■ Task requirements ■
Copy out the rows below without any change, from the line containing "This screenshot has height=417, width=750." up to and including the line containing "Action: (x=641, y=127)".

■ Given data ■
= = = = = = =

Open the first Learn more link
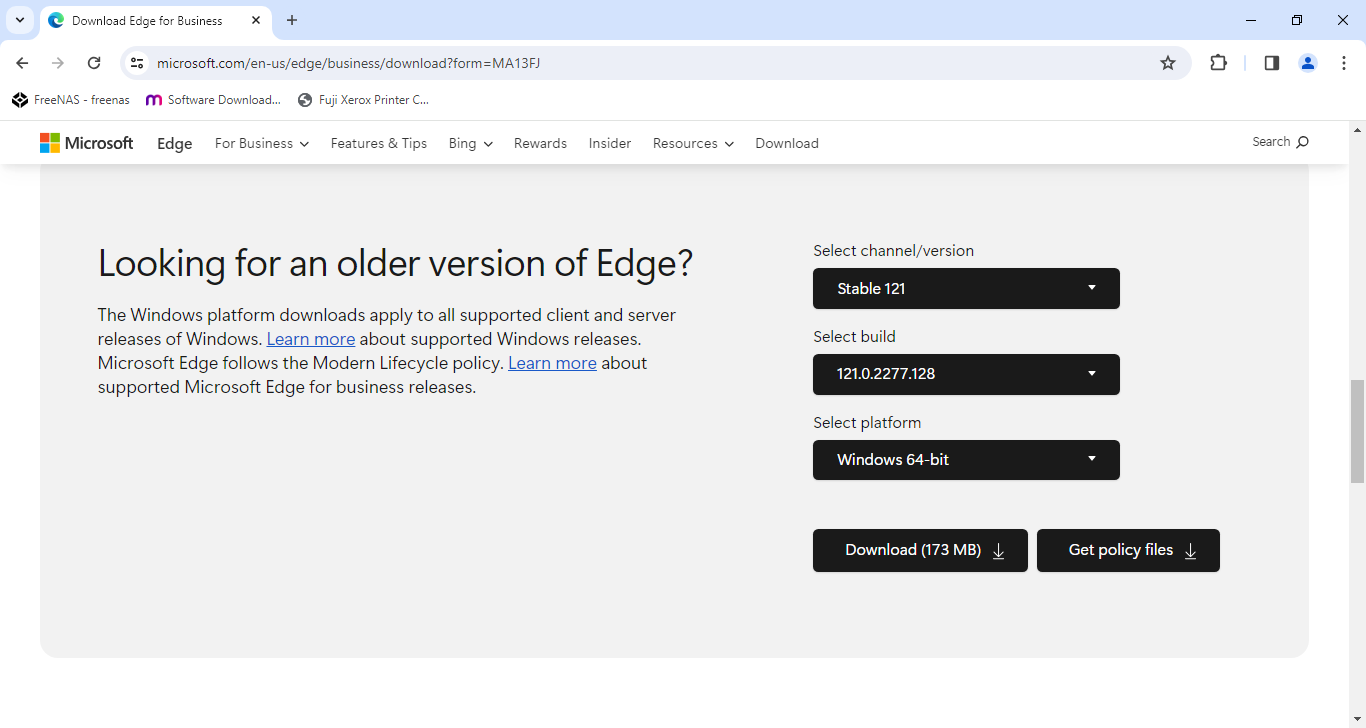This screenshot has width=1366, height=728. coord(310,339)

= = = = = = =

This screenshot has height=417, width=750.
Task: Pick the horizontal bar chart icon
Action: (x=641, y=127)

= = = = = = =

■ Task output ■
This screenshot has height=417, width=750.
Task: Pick the horizontal bar chart icon
Action: (x=641, y=127)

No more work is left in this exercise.